--- Start Material to process ---

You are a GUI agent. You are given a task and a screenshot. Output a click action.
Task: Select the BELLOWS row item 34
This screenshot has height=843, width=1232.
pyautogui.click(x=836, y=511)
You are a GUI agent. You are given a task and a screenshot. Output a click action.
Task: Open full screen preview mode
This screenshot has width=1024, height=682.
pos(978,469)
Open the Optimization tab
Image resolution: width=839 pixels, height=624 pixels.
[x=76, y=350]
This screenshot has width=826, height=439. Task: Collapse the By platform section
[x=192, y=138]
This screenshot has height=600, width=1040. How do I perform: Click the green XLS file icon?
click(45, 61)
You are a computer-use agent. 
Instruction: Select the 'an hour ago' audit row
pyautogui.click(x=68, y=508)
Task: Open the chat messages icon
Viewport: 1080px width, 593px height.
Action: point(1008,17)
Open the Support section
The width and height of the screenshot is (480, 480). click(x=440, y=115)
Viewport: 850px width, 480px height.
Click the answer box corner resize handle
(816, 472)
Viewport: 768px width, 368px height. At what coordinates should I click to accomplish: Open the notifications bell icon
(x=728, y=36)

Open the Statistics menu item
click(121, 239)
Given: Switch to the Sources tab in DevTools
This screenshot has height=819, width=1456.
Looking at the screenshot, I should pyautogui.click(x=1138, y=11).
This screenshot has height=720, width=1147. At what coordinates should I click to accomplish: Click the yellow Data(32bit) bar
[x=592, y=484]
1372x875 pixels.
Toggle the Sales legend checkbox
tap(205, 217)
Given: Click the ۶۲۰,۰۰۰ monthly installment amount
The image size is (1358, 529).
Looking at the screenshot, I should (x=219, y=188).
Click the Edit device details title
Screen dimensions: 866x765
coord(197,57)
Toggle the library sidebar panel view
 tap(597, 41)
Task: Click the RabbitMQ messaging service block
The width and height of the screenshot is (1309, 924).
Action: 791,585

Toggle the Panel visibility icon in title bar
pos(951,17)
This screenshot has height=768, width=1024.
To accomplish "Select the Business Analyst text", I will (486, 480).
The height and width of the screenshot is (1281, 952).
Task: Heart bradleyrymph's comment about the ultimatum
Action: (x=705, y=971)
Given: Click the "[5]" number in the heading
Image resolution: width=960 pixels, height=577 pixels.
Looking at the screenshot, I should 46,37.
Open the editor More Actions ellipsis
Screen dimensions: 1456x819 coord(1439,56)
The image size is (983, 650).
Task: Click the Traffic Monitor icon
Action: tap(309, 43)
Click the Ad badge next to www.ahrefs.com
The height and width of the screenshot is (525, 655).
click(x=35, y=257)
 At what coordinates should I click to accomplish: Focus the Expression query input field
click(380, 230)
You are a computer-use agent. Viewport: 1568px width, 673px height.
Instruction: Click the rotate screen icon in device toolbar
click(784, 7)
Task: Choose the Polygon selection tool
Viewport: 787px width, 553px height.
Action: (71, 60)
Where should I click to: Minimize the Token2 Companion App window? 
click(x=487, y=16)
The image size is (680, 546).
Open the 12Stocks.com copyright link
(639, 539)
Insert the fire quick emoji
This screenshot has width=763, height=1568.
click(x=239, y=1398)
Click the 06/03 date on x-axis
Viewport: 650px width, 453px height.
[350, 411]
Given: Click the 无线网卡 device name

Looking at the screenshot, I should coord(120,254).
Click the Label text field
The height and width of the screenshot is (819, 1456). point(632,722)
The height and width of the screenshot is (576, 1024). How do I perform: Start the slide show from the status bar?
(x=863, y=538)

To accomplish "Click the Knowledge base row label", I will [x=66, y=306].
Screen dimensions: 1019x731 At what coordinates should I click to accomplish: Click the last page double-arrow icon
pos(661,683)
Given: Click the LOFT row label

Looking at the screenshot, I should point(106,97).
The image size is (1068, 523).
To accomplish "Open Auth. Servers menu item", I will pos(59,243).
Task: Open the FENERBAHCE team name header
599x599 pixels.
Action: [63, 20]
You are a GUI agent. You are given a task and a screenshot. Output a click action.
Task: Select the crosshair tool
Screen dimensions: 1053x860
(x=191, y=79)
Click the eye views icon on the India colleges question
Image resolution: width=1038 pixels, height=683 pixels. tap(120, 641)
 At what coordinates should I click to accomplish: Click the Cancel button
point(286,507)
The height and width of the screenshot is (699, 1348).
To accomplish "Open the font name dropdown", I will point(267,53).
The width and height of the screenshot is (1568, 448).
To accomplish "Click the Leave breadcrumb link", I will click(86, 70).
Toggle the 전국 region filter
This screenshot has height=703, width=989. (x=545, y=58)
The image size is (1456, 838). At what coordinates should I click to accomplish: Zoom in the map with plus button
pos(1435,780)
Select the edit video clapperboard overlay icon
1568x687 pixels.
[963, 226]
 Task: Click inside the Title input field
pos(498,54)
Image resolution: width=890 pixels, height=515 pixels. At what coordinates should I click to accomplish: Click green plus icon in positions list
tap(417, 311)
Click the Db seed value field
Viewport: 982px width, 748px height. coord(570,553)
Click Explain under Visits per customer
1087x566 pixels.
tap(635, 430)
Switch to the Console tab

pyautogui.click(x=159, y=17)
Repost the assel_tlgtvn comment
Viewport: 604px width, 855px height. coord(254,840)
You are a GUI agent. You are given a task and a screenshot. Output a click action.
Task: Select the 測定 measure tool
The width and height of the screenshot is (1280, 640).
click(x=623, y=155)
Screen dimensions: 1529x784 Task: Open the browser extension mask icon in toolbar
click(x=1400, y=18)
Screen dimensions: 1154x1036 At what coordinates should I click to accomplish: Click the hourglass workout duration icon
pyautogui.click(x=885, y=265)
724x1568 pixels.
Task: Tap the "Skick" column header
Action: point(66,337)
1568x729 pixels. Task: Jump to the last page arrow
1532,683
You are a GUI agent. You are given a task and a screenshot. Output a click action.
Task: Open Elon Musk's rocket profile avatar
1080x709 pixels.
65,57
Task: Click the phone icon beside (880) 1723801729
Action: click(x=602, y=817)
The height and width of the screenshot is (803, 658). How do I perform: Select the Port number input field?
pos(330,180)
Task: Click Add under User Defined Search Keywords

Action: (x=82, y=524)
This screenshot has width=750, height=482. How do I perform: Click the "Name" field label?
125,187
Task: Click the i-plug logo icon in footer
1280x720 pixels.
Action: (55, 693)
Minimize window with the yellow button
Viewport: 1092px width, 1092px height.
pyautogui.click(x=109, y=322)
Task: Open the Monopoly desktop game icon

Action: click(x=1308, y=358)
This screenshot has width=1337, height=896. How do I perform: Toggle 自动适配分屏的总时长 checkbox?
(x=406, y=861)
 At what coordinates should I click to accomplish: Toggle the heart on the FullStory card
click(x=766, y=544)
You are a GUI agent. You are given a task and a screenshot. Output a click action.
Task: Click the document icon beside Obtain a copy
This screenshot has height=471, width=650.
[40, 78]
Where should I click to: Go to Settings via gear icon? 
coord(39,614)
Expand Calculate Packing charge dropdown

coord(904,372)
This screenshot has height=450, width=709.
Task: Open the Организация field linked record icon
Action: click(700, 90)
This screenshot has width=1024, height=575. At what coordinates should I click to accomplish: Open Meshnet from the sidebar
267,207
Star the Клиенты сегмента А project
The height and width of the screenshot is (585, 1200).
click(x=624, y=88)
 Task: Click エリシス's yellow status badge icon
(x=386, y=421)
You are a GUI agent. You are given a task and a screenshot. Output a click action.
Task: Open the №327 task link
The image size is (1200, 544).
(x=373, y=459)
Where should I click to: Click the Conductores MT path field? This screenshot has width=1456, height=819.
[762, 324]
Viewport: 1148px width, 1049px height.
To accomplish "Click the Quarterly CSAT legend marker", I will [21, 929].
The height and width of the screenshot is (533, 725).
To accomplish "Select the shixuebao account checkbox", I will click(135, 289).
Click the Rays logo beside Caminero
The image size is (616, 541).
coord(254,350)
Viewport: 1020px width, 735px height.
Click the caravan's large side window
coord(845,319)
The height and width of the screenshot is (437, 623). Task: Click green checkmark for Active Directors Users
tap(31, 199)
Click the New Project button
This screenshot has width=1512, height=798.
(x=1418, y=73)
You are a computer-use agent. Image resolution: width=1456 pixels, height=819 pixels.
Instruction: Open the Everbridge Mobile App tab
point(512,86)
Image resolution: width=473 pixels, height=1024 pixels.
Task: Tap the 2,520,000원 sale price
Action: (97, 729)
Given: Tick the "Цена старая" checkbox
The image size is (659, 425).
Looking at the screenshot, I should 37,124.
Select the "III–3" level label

--- End Material to process ---

**Problem**
Edit the stretch of data from the line containing "Where should I click to: Minimize" through the line containing "Image resolution: width=1038", replacing "crosshair" with "lasso" and keeping everything else the same.

**Exercise result**
Where should I click to: Minimize the Token2 Companion App window? 
click(x=487, y=16)
The image size is (680, 546).
Open the 12Stocks.com copyright link
(639, 539)
Insert the fire quick emoji
This screenshot has width=763, height=1568.
click(x=239, y=1398)
Click the 06/03 date on x-axis
Viewport: 650px width, 453px height.
[350, 411]
Given: Click the 无线网卡 device name

Looking at the screenshot, I should coord(120,254).
Click the Label text field
The height and width of the screenshot is (819, 1456). point(632,722)
The height and width of the screenshot is (576, 1024). How do I perform: Start the slide show from the status bar?
(x=863, y=538)

To accomplish "Click the Knowledge base row label", I will [x=66, y=306].
Screen dimensions: 1019x731 At what coordinates should I click to accomplish: Click the last page double-arrow icon
pos(661,683)
Given: Click the LOFT row label

Looking at the screenshot, I should point(106,97).
The image size is (1068, 523).
To accomplish "Open Auth. Servers menu item", I will pos(59,243).
Task: Open the FENERBAHCE team name header
599x599 pixels.
Action: [63, 20]
You are a GUI agent. You are given a task and a screenshot. Output a click action.
Task: Select the lasso tool
Screen dimensions: 1053x860
(x=191, y=79)
Click the eye views icon on the India colleges question
Image resolution: width=1038 pixels, height=683 pixels. tap(120, 641)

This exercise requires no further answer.